Work to be completed:
Please return each line of the listing below that contains the word "click", copied in full.

Provided information:

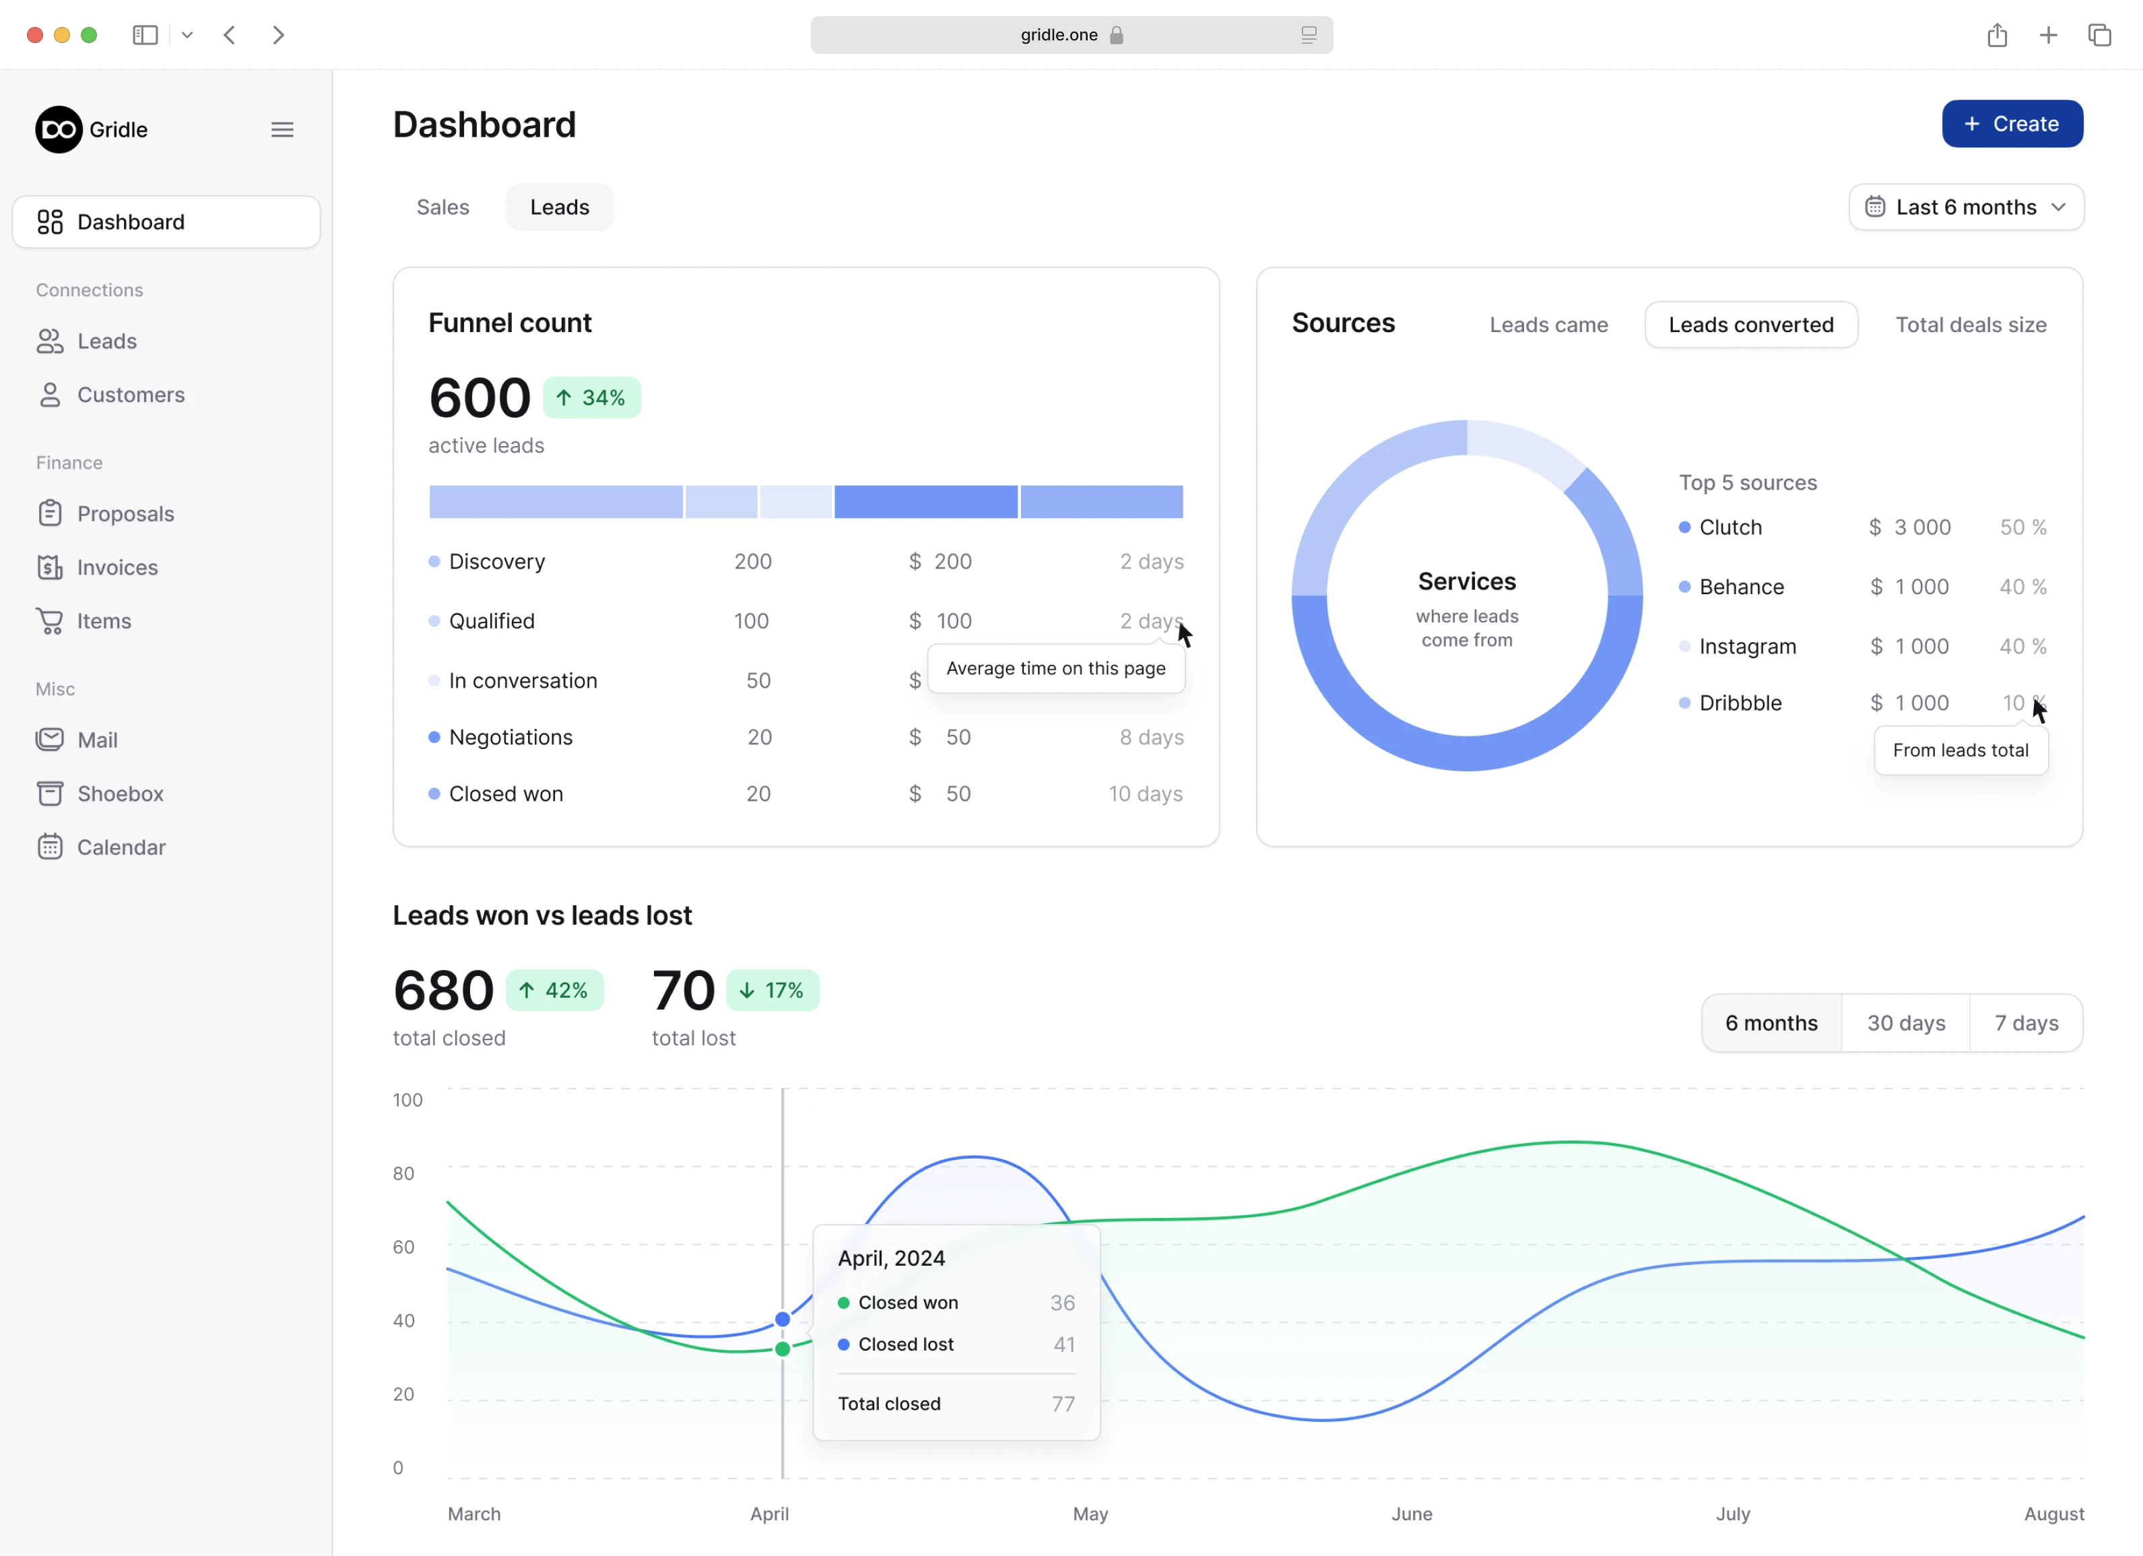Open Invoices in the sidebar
---
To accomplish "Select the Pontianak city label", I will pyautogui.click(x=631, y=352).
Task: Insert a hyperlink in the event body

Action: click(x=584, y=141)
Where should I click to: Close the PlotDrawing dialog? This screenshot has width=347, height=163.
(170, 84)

Output for this task:
To accomplish "Select the Pontianak city label", I will pyautogui.click(x=631, y=352).
Action: click(x=584, y=141)
Where should I click to: Close the PlotDrawing dialog? This screenshot has width=347, height=163.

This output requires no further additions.